Binance Net Withdrawals May Have Reached $12 Billion

Skylar Shaw

Jan 10, 2023 14:57

According to Forbes, Binance is rapidly losing assets

Forbes reports that despite the recovery in the cryptocurrency markets after the demise of the FTX exchange, the situation with Binance withdrawals has not yet normalized.


According to Forbes, Binance lost $12 billion in assets as a result of consumers continuing to withdraw money from the exchange. Interestingly, along with other cryptocurrencies, Binance's native cryptocurrency, BNB, just saw a significant recovery. The market value of Binance's stablecoin, BUSD, dropped from its November highs at the $23 billion mark to its current level of $16.4 billion.


According to Forbes' estimates, investors were lowering their exposure to Binance. As Binance is without a doubt the best centralized exchange, this is significant for the whole cryptocurrency industry. The business may have trouble luring in fresh capital if cryptocurrency investors continue to worry about the security of their money.


Markets for cryptocurrencies are rising at the start of the week.


It seems that cryptocurrency traders have now become used to the steady stream of bad news. The Forbes article on Binance received little response from the market, and cryptocurrencies kept on rising.

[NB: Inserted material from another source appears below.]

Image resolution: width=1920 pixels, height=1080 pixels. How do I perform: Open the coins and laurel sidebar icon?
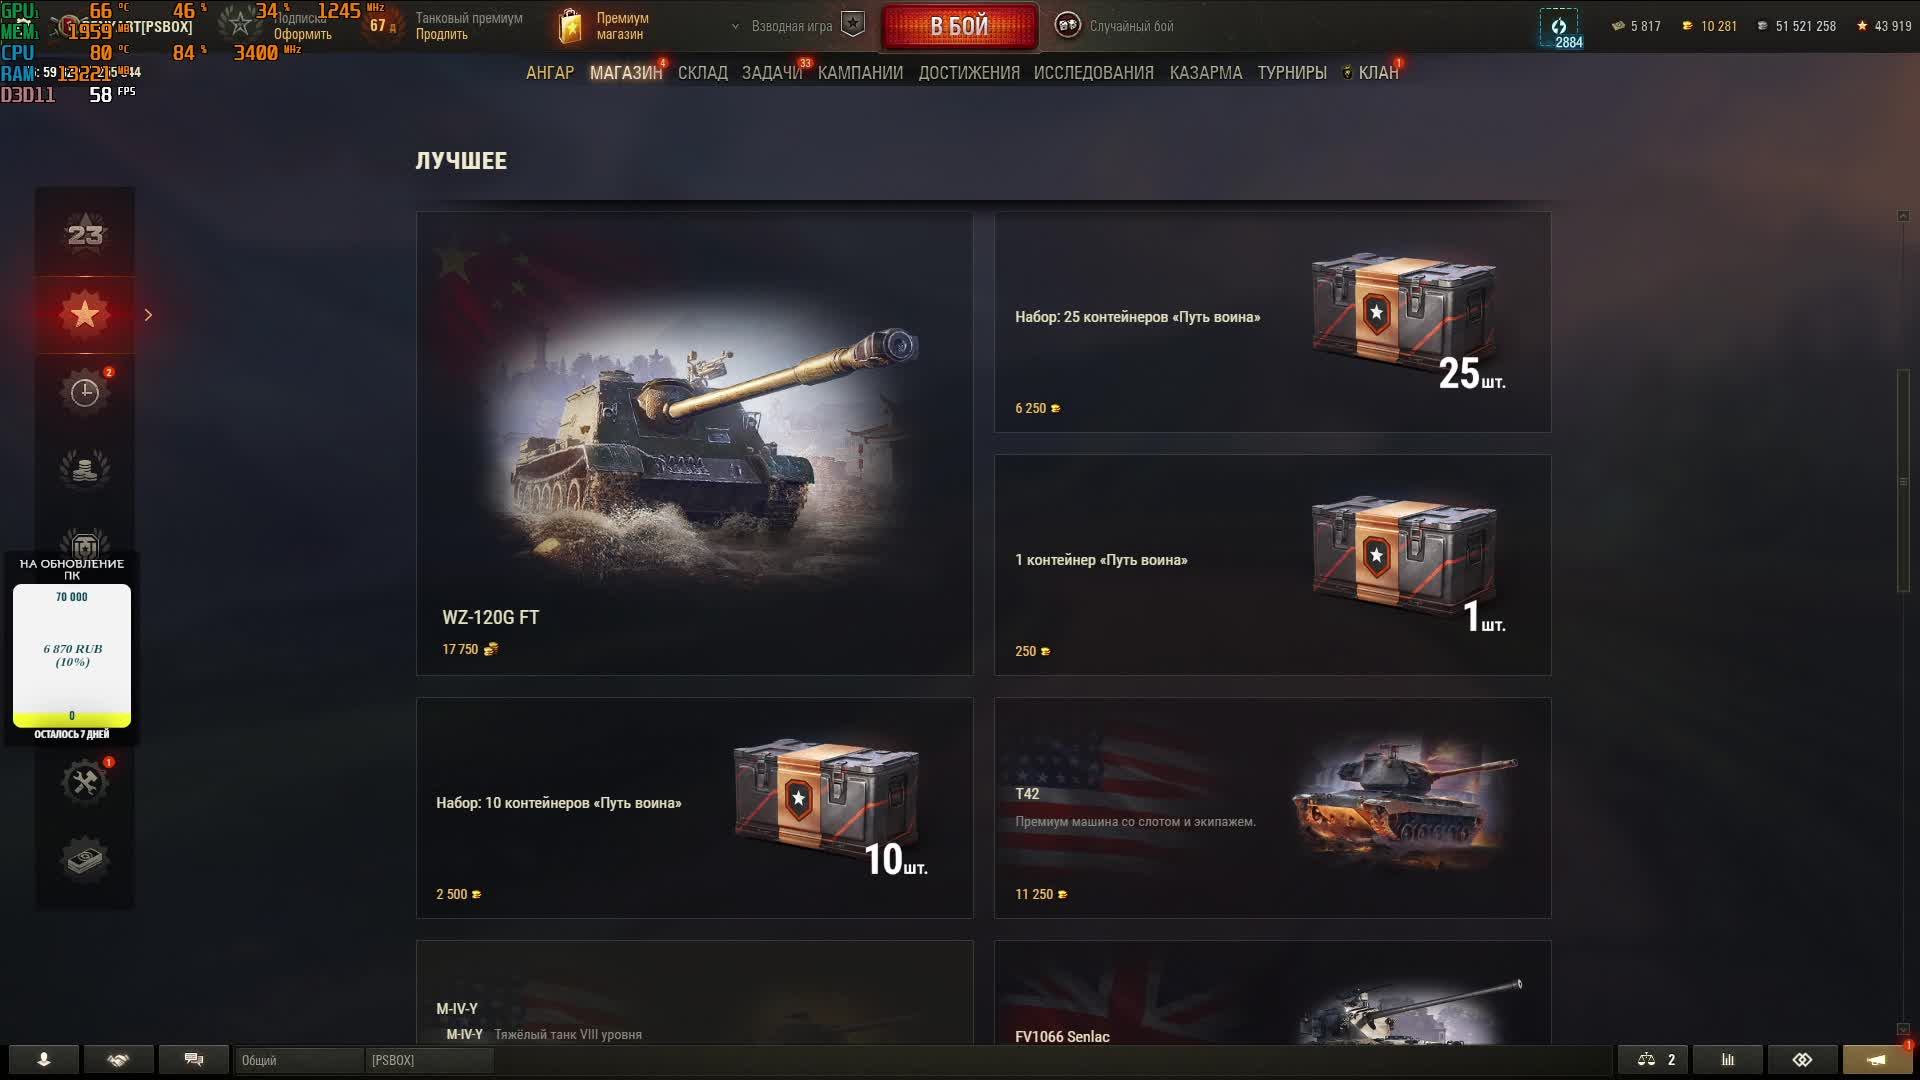click(x=85, y=469)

Ethereum surged in the direction of $1350 while Bitcoin stabilized over the $17,300 mark. Solana, which languished after the demise of FTX but recently had significant support, surpassed the $16.00 mark.


Whether withdrawals from the Binance exchange will exert any meaningful impact on the cryptocurrency market in the near future remains to be seen. In the past, Binance has said that it has no debt and that user assets were always fully supported.


It seems that the market thinks the exchange has no significant issues. Due to Binance's prominent position in cryptocurrency trading, the crypto markets may come under tremendous pressure if Binance displays any significant symptoms of weakness.